Crèche au Département : l’affaire rejugée ?
Le rapporteur public a préconisé, vendredi, au Conseil d’Etat d’annuler l’arrêt de la cour administrative d’appel de Nantes qui avait donné raison au Département de la Vendée, en octobre 2015, dans l’affaire qui l’oppose à la Fédération de la Libre Pensée concernant la crèche de Noël installée dans son hall.
La magistrate - dont les avis sont la plupart du temps suivis - a en effet considéré que la décision était entachée d’une « erreur de droit ». Elle a suggéré à la plus haute juridiction administrative française de renvoyer l’affaire devant les juges nantais, qui devront s’inspirer de ses conclusions lors de ce quatrième round judiciaire. Aurélie Bretonneau s’est toutefois livrée à l’audience à une interprétation de la loi de séparation de l’Eglise et de l’Etat qui pourrait être favorable aux intérêts du conseil départemental de la Vendée. « La question de la crèche […] nous semble emblématique de cette catégorie d’objets d’origine religieuse ayant, par la force du temps, acquis un autre type de signification », a-t-elle rappelé, en préambule de ses conclusions. Elle a ainsi cité l’exemple du sapin de Noël, « dont tout le monde ou presque a oublié que, lors de son apparition au XVIe siècle […], il figurait tant l’arbre de la Croix que l’arbre de Vie décoré de pommes rouges (le fruit défendu) et portant l’étoile de Bethléem en son sommet ».
Pas de « prosélytisme »
Aurélie Bretonneau a donc invité le Conseil d’Etat à juger que « la loi de 1905 et surtout le principe de neutralité […] n’interdisent pas par principe l’installation d’une crèche sur le domaine public ». En revanche, une crèche « qui manifesterait un geste de reconnaissance d’un culte » pourrait être censurée par les juges administratifs, selon elle.

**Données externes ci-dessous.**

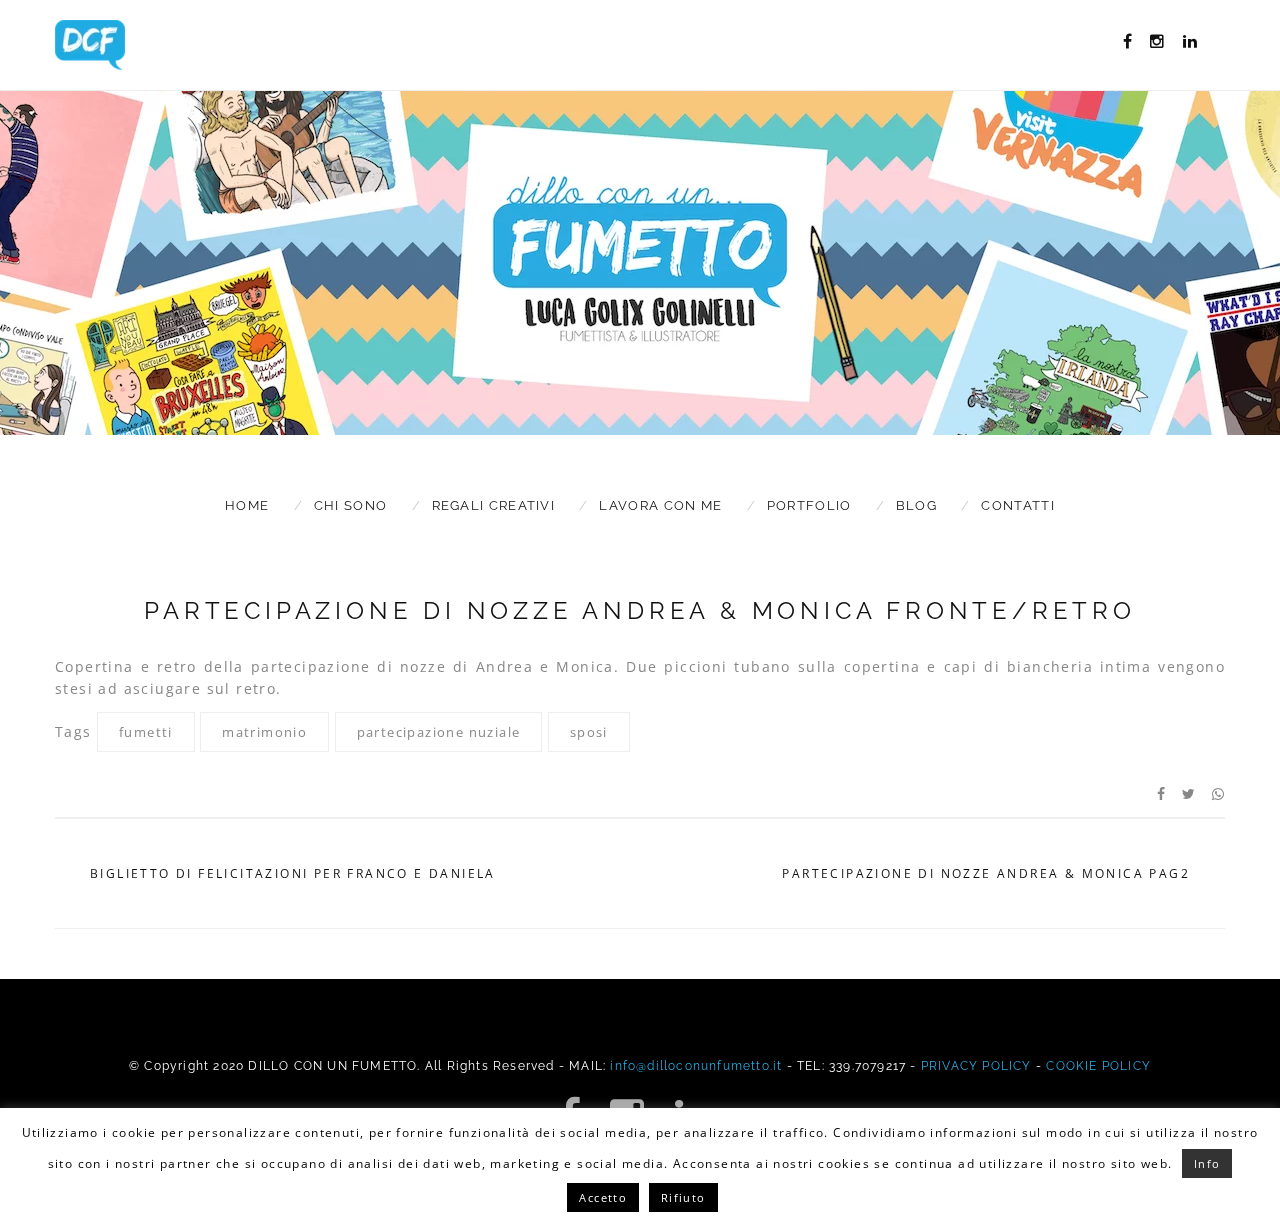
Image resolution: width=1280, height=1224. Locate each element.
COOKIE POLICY (1098, 1066)
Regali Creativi (494, 505)
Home (247, 505)
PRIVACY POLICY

Plusieurs critères pourraient dorénavant aider ces derniers à y voir plus clair : une crèche doit d’abord s’inscrire, selon la magistrate, « dans le temps festif lié à la célébration de Noël ». « Le caractère temporaire de l’installation doit être pris en compte », a-t-elle insisté. « L’installation publique d’une crèche en dehors de ce temps festif serait interdite ».
Le deuxième critère serait l’accompagnement d’une « quelconque forme de prosélytisme religieux ou de promotion revendiquée d’une tradition religieuse particulière ». Aurélie Bretonneau a ainsi cité les « exemples caricaturaux » d’une « crèche autour de laquelle on organiserait des prières » ou une autre « surplombée d’un slogan religieux ».
Enfin, troisième et dernier critère : la crèche en question doit « revêtir le caractère d’une manifestation culturelle ou à tout le moins festive ». « Ce troisième critère […] a vocation à tenir compte de l’insertion de la crèche dans l’histoire locale : l’apparition soudaine d’une crèche dans l’espace public, alors que la municipalité ne s’était jamais préoccupée de célébrer Noël […], dans un contexte lourd de crispation sur la question religieuse, pourra être l’indice d’une revendication », a cité en exemple le rapporteur public.
Décision sous quinze jours
Le Conseil d’Etat, qui a mis sa décision en délibéré, devrait dire sous quinze jours environ s’il suit ses conclusions.
Le 22 septembre 2015, lors de l’audience devant la cour administrative d’appel de Nantes, le rapporteur public avait déjà estimé que «l’achat d’une crèche dépasse aujourd’hui le simple acte de foi : Noël est désormais une fête associée à la famille, de façon générale. Elle est aussi peu connotée religieusement que ne l’est la galette des rois de l’Elysée ».
« Si vous suivez ces conclusions, vous allez ouvrir la boîte de Pandore : vous risquez d’avoir des demandes de n’importe qui, qu’il soit de religion juive ou bien musulmane, pour installer un peu partout tout type d’insignes et d’emblèmes religieux », avait alors mis en garde l’avocate de l’association, à l’attention des juges d’appel nantais.
« Les personnages qui sont à l’intérieur d’une crèche, ils sont éminemment chrétiens, ce n’est pas Mahomet », avait poursuivi Me Aline Vérité. « Si on veut célébrer la fête de Noël de façon païenne, on met un arbre de Noël, avec des boules et des guirlandes… Mais une crèche, c’est un emblème religieux : c’est pour fêter la Nativité de Jésus, qui deviendra plus tard le Christ ».